8.2 Unless otherwise agreed, Mustard Presentations shall provide during each Maintenance Year the number of preventative maintenance visit(s) set out in the Quotation at such time(s) during Working Hours and on such date(s) as the parties agree from time to time. During such visit Mustard Presentations shall:
8.2.1 carry out routine inspection and testing of the Equipment in accordance with Mustard Presentations recommendations; and
8.2.2 carry out such repairs, replacement of parts, cleaning, lubrication or adjustment as Mustard Presentations shall believe to be necessary and economically viable in respect of any Equipment.
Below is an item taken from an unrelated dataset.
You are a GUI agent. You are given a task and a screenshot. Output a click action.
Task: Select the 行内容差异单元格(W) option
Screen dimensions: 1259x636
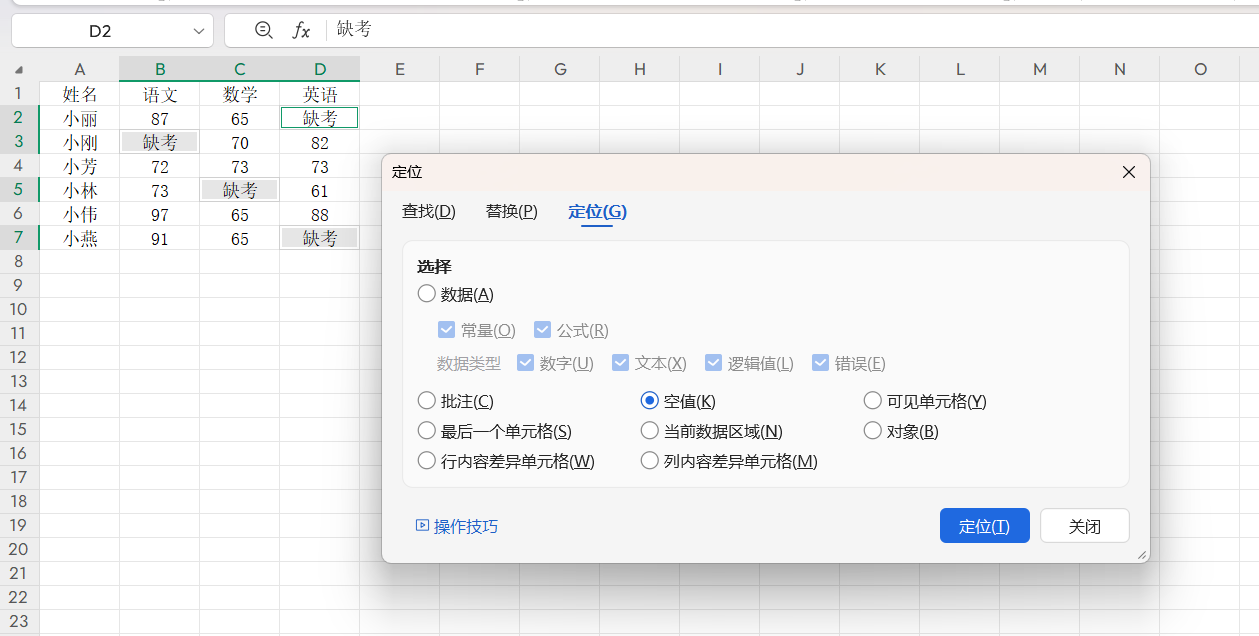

8.3 Where during a Maintenance Year the Customer experiences a fault or malfunction with the Equipment, the Customer shall notify Mustard Presentations Where possible, the Customer shall attempt to rectify the fault or malfunction by discussing the problem on the telephone with one of Mustard Presentations engineers and following his/her instructions. Where this is not possible, Mustard Presentations shall use reasonable endeavours to arrange for one of its engineers to arrive at the Customer’s premises during Working Hours within the Response Time.
8.4 If Mustard Presentations decides that Equipment reported to be faulty cannot be repaired at the Site, Mustard Presentations shall be entitled to remove the Equipment for repair. If the Customer objects to the removal of the Equipment, Mustard Presentations shall not have any further obligation to provide Maintenance Services with respect to that Equipment and shall cease to do so, but will use reasonable endeavours to provide Maintenance Services for the remaining Equipment. The Customer shall not be entitled to a refund of any part of any Maintenance Fee payable in respect of the Initial Maintenance Term. Following expiry of the Initial Maintenance Term the Customer shall not be entitled to a refund of any part of the Maintenance Fee for the then current Maintenance Year, but the Maintenance Fees for subsequent Maintenance Years shall be reduced appropriately.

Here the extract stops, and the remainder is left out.